From MSNBC the photo here is the border town where I entered Bur’ma into the city of Tach-i_lek. Right behind where this photographer was standing I waited to meet my friends just a couple weeks ago. I learned a lesson (one that I already knew from Thailand but failed to implement in Bur’ma) old, white, fat (we are all fat) men should not stand around on the street looking bored.

It wasn’t long until the tuk-tuk and rickshaw drivers started to approach me. “Do you need a ride? I take.” My reply and gesture “No, no thanks; I’m just waiting for a friend.” They give me a puzzled look. A few minutes later, I get various hand signals indicating they can provide me with a sexual companion, “NO, NO I’m just waiting.” I try my cell phone - no signal. Maybe I should start taking pictures of everything, but no, I just stand there like an idiot, which they interpret to mean you dumb locals you haven’t offered me the right thing yet. So out come the drugs, everything from Viagra to the local homemade stuff. “No, no not interested.” So they go back to the standards, various hand gestures indicating they can get a male for sex. Yow time to move on.
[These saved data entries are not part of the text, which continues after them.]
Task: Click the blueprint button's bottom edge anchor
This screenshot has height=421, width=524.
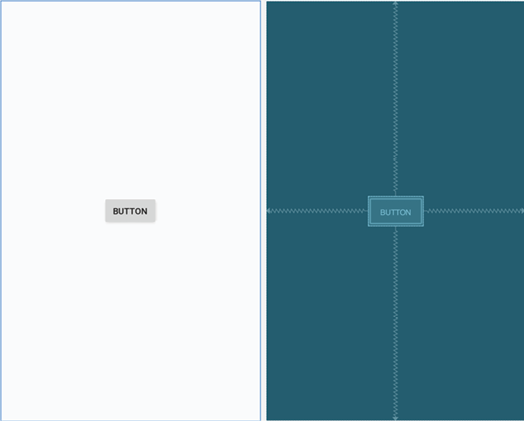Action: click(396, 227)
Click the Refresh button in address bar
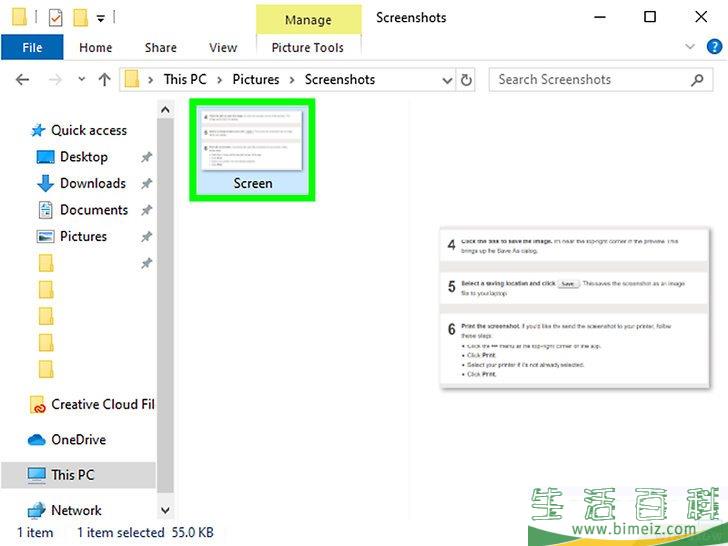728x546 pixels. (x=465, y=80)
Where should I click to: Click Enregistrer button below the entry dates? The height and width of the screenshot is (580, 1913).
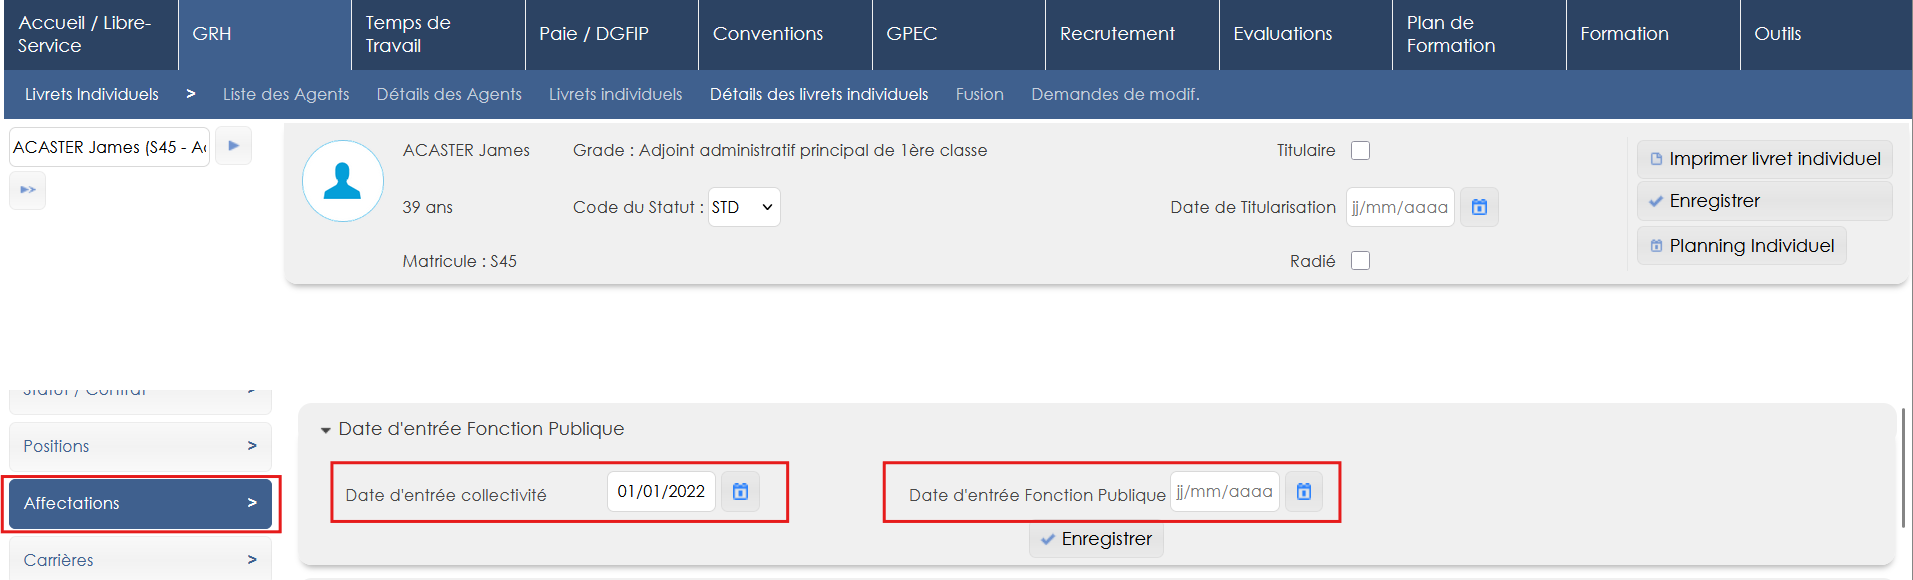click(x=1096, y=539)
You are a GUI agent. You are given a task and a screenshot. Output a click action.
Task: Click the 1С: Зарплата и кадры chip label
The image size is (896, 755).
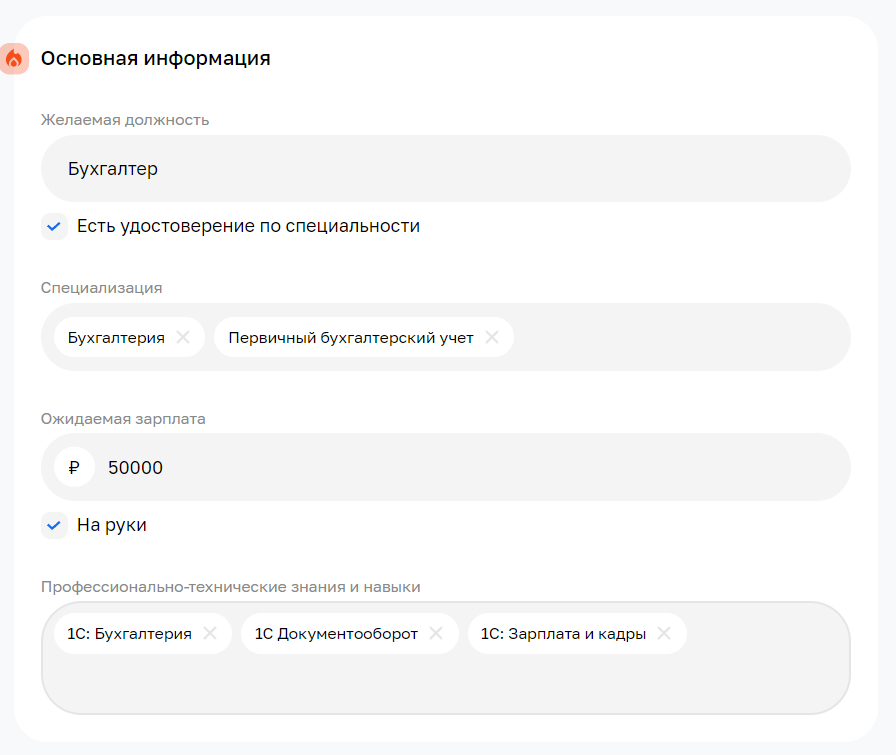pos(563,633)
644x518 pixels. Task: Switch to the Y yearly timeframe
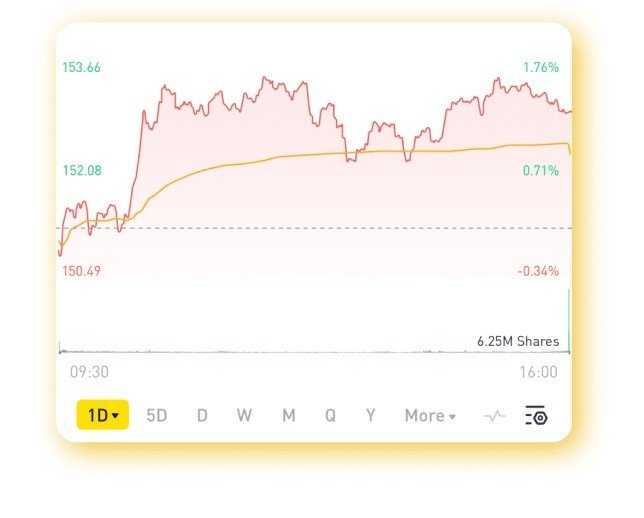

Any longer and they probably would have brought out a slave girl I could buy – ‘make good deal.’ I know this happens because my contact there purchased one in order to keep her out of the sex trade (He and his wife adopted the girl.)

The Newsweek article goes on to say this was “once was a cloak-and-dagger-type redoubt for opium dealers” what a joke! The reporter didn’t walk very far off the main street. I have a favorite restaurant just a mile upstream from the official border crossing (a wonderful Thai place with seating over the river, best banana drinks ever, but I digress ) and just out of sight of that border crossing BUT within sight of a secondary guard post on the Thai side. It is particularly interesting because river is shallow, we’ve watch all kinds of products carried on shoulders across the river. I’ve seen disassembled tractors and truck parts going to Bur-ma and large suspicious looking burlap bags coming into Thailand. We just ignore (err… take pictures of) them, slurp on our banana smoothy thing, and spoon down another bite of superb spicy but unknown Thai food.

** To my surprise the country working the hardest behind the scenes to overthrow the current dictatorship is Norway – go figure – and 2 bonus points for them.

** Late Saturday, Thai television was reporting that Burmese authorities were expected to close this border crossing on Sunday. I haven't heard a confrimation on this.

** Is it Myanmar or Bur’ma? Interesting reading – if just to learn how various governments justify it.


1 comment:

Michael said...

Unfortunately, things look pretty grim in Burma.